半晌,他复叹口气,索性将话说个明白:“人间生死,皆有定数,岂能轻易更改?贫道助秦判官还阳,乃是因果使然,秦判官这次几近魂散,除了魂魄残缺,便是因为干涉他人命数。”
“那日钱良持刃袭击宋娘子,女使霜序忠心护主,本该命丧于刀下,可秦判官贸然出手,阴差阳错救下那霜序的性命,这因果便落在了秦判官身上,不过这也让贫道发现秦判官身有念力,若非念力护住魂魄,只怕贫道也无力回天。”
柏丘道人把话说到这里,秦夷简还有什么不明白的,只能慢慢放下拱起的双手。
柏丘道人心中亦百感交集,不过他早已看淡生死,面上神情很快恢复如初,“秦判官得此机缘,已与寻常鬼怪不同,勾魂使不会再来勾摄魂魄,而且只要秦判官身上的念力足够强大,即便没有还阳,也能不受玉佩所限,天地之大,任君来去自如,若是有朝一日,秦判官寻回那缕残缺的魂魄,或可得道登仙也不一定,是以贫道才问秦判官是否愿意随贫道修行。”
但这些话仍是令秦夷简匪夷所思,他愣了愣,抬头注视着柏丘道人。
都说人死后会有阴差勾魂,起初他躲在玉佩里不敢随意现身,可直到现在,他也没见过勾摄亡者魂魄的阴差,他不是没有想过自己为何能长久停留于人间,也惊讶自己为何能够附身物件,或是触碰旁人,现在想来,兴许就是因为柏丘道人所说的念力?
对于旁人来说,拥有念力应当是一件值得高兴的事,但于他而言好像也没什么特殊之处,或许是因为生前从不相信怪力乱神一说,甚至因为太上皇帝痴迷修道而荒废朝政,他对修道反倒心生厌恶,尽管死后以魂魄之身在人间存在多日,看到许多志怪笔记中才有的鬼魂精怪,也亲眼见识到了柏丘道人的道术有多厉害,可他还是会觉得经历的这些仿佛梦幻泡影,随时都会消失不见。
可他不想再一次失去她了。
见他久不答话,柏丘道人道:“恐怕秦判官又觉得贫道是在说笑了。”
“晚辈能苟延残喘至今日,已是幸运之至,至于其他的事,也不敢再去奢想,更不必说修道得道这种虚无缥缈的事。”

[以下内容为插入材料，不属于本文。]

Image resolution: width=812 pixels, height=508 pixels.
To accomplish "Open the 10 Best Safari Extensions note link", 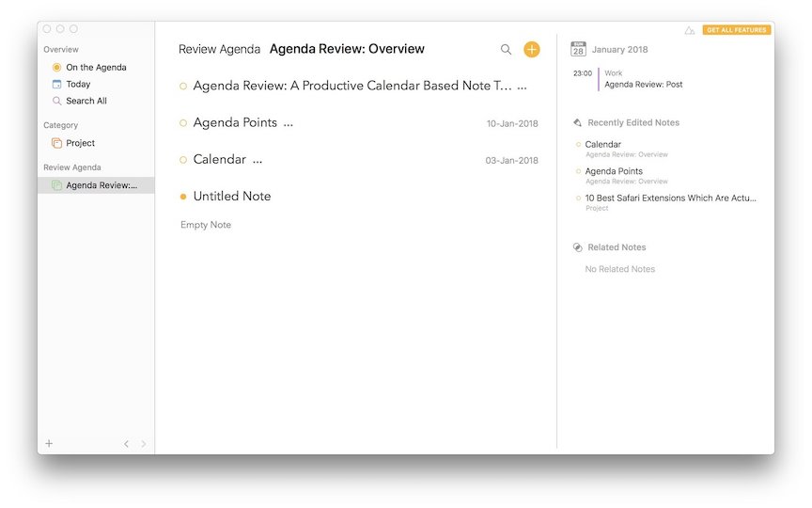I will click(670, 198).
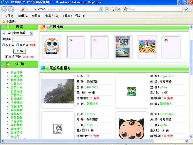
Task: Open the 查看(V) menu
Action: point(36,16)
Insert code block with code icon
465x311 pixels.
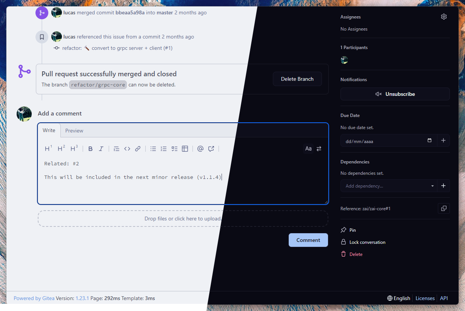point(127,149)
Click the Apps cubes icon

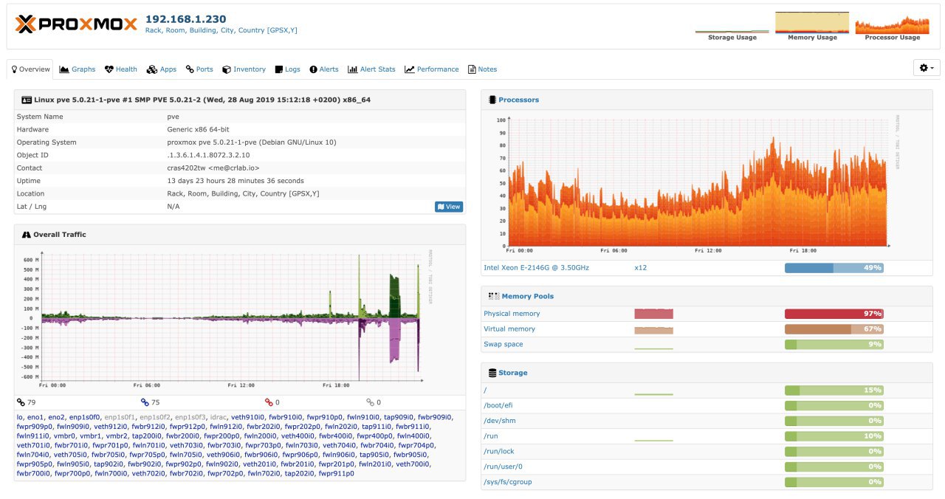pyautogui.click(x=151, y=69)
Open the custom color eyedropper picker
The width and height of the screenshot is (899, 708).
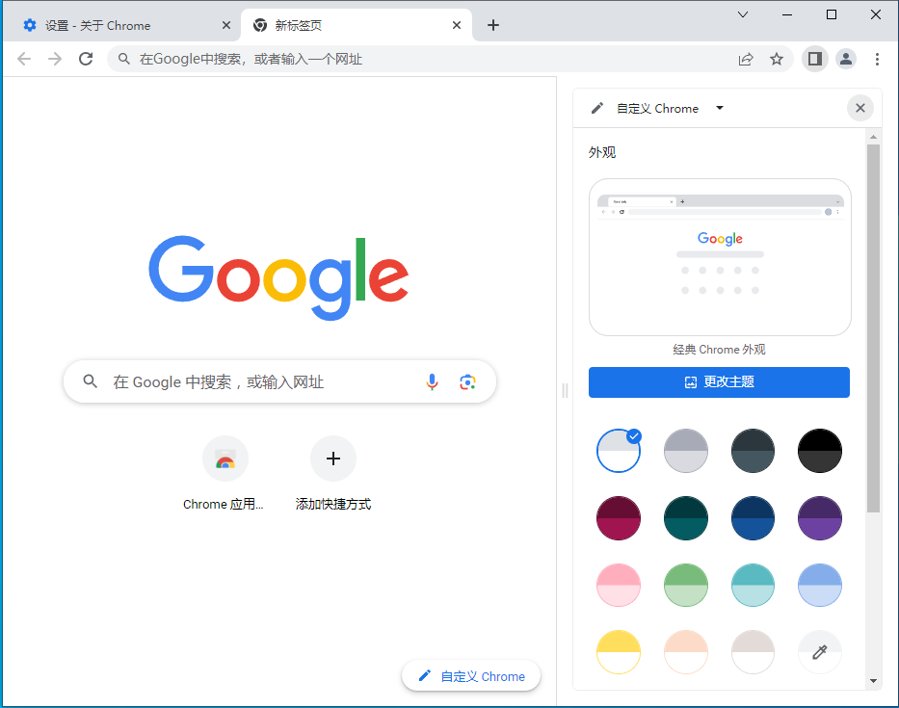tap(820, 652)

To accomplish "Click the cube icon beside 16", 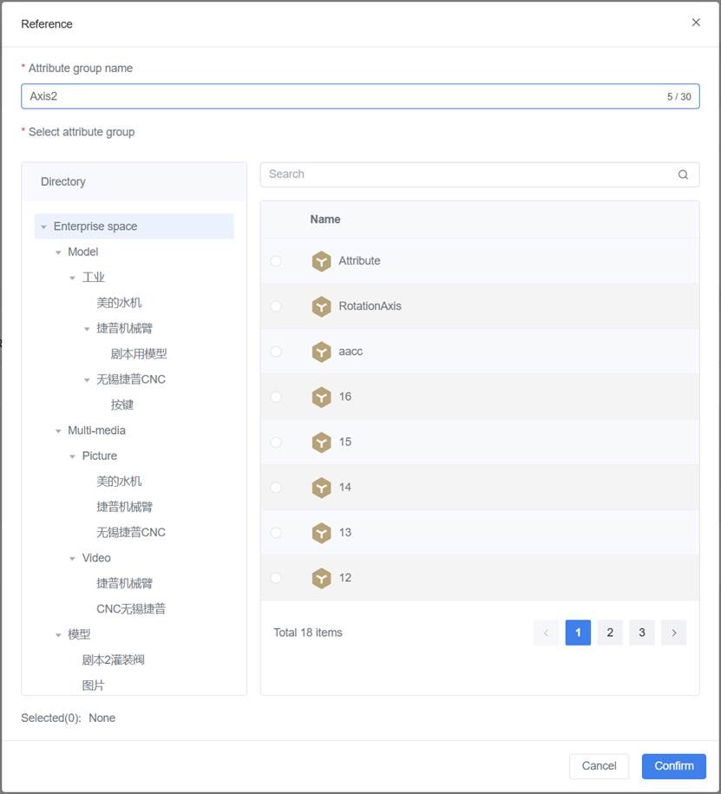I will click(322, 397).
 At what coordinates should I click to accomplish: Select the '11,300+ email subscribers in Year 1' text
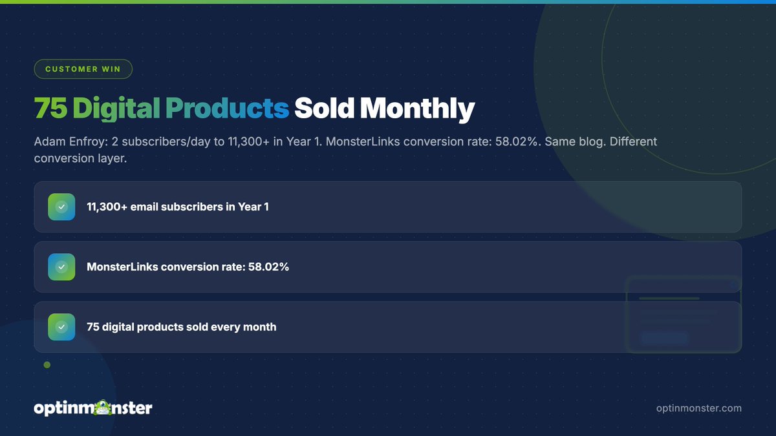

秦夷简眉间怅然,可是一想到她,嘴角便不知不觉衔起一抹笑,“以前我总是想着山河安定,想着能够实现父亲的遗愿,对阿识忽视太多,也亏欠太多,最后害得她抱主成亲,被人以为得了疯症,每每想起,总觉内疚,我误了她一生,理当好生弥补,怎能因为旁的事将她再度抛下?”
“真是痴儿。”
柏丘道人摇头苦叹,许多年前,有人也说过同样的话,可惜,那对有情人最后双双殒命。
叹过口气,他从袖中掏出一卷竹简,笑道:“秦判官心不在此,也罢,不过贫道也没说过必须要随贫道修行才行啊。”
秦夷简盯着那卷有些破旧的竹简,“这是?”
柏丘道人直接将竹简递予他,“秦判官见经识经,又精于书道,想来一看便知。”
秦夷简闻言,展开竹简一角,上面所书皆是篆体,粗读一遍,他觉得应是某部道家经文,思虑正深时,一阵清脆而又急促的銮铃声越来越近。
“宋娘子来了,秦判官,你我也是时候分别了,”柏丘道人指尖拈诀,亮出一块红绳系着的芙蕖玉佩。
话音甫落,秦夷简便连人带着竹简一并被吸入那块玉佩当中。
车马辚辚,柏丘道人看了眼城门口迎面而来的马车,握着拂尘从荫下慢慢走出,径直停在道中。
对面的车夫心里咯噔一下,急急收紧缰绳,马儿的头颈被缰绳猛地勒住,控制不住扬起前蹄仰天嘶叫,连带着后面的那辆马车也跟着被逼停下。
紧接着,数十名身形高大的班直鱼贯上前,持刀排成两列,安率挺着胸脯迈步向前,扯着尖锐的声调吼道:“你这贱民,我看你是不想活了,竟敢当街拦官家的车驾。”
柏丘道人抬眸扫了那宦者一眼,仍旧站在原地。
对方无动于衷,安率面上登时露出阴狠之色,“愣着干什么?此人惊扰了官家,还不快将他拖下去。”
班直还未有所动作,宋识与赵橓华便从后面那辆马车上走下来。
“狐假虎威的东西,张口就是贱民,难怪背地里人人喊打,”赵橓华气势汹汹地走上前,瞪着安率冷声说道:“不过就算是九哥,见到这位柏丘道人那也是要以礼相待的。”